Il arrive parfois qu’un samedi sans énergie et sans envie, on tombe sur un petit truc qui d’un coup éclaire tout, vient tout chambouler, comme ça, mine de rien, tant et si bien qu’à la fin, on le ferme et on se dit, que voilà, la littérature, ça sert à ça, ça ne sert même qu’à ça, déplacer les repères, changer d’angle, opérer un glissement dans le coeur et l’esprit du lecteur.

Parce que la première partie de ce très court roman raconte des choses absolument ahurissantes avec une infinie lumière, elle déverrouille par sa beauté le sens moral du lecteur réticent d’abord, et puis consentant très vite, ce qui trouble infiniment.

Trois soeurs, et les deux parents dans une maison bourgeoise. La narratrice est une des trois gamines, et des années ont passé. Le livre est constitué en grande partie du récit de cette enfance peu conventionnelle, comment l’expliquer en quelques mots ? Disons que la famille et leurs amis ont globalement un mode de fonctionnement équivalent à celui d’une tribu de bonobos : tous leurs rapports sont conditionnés par le sexe, enfants compris. Voilà. Petite table, sois mise ! raconte donc une enfance qui navigue entre inceste et pédophilie.

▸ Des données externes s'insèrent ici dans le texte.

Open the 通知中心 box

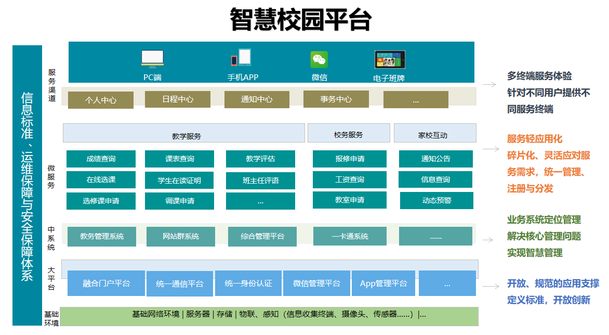coord(257,99)
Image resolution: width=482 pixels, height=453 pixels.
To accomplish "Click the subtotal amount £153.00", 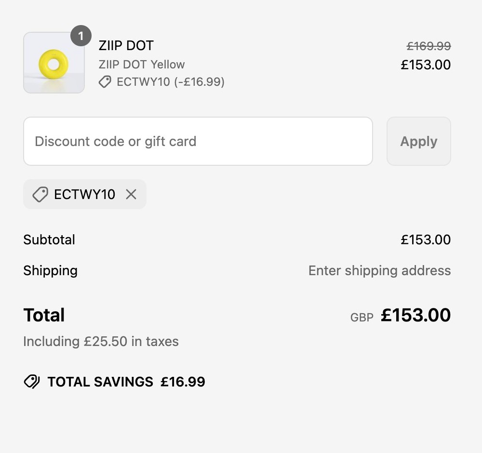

“Le sexe de papa faisait nos délices. Nous n’étions jamais rassasiées de sa vue, de son toucher. Sa forme exemplaire se dressait avec une telle autorité, les plaisirs qu’il nous dispensait étaient si vifs, …”.

Mais le parti-pris, incroyable de courage d’Anne Serre, est celui de la joie et du plaisir. La narratrice ne retient, et ne veut retenir que ce qui est positif, ou du moins ce qui a permis positivement de construire sa vocation d’écrivain, et de se construire tout court. C’est truculent, jouissif, et lumineux et la honte du lecteur se dissipe très vite, trop vite, et ça bouscule cette honte qui s’efface au profit du plaisir. A moins que la narratrice ne nous mente comme elle aimera à mentir plus tard.

“… comme si cette table au lieu d’avoir été celle de la joie et de l’excitation maniaque de mes émotions avait été celle d’un sacrifice, comme si l’on m’y avait amputée, torturée, démembrée, alors que moi, en ce temps-là, je songeais.”

La deuxième partie, le départ de la narratrice et ses premières années de vie adulte, volontairement plus décousue, travaille sur le motif central de son enfance, la table de la salle à manger, table de bois sombre ciré, lieu d’accueil et de réflexion des ébats.

“Et je trouvai que tout était bien, que le monde traçait en riant des boucles, des volutes, qu’il suffisait – comme je l’avais toujours su, toujours cru – d’être extrêmement attentif pour que vivre vous procure une joie terrible, pour que se fabrique une oeuvre d’art grâce à votre corps, à vos mains, à vos yeux, à votre pauvre coeur brisé.”

On peut admirer enfin le style magnifique d’Anne Serre, dont les replis des phrases ouvrent des mondes entiers, des failles béantes, et des rayons de lumière. Il y a des petits choses juste bouleversantes, des gouffres qui s’effondrent sous les pieds du lecteur à la moindre virgule.

Magnifique et ô combien courageux, Petite table, sois mise ! bouscule et bouleverse. Un grand moment, de ceux qui font bouger les fondations.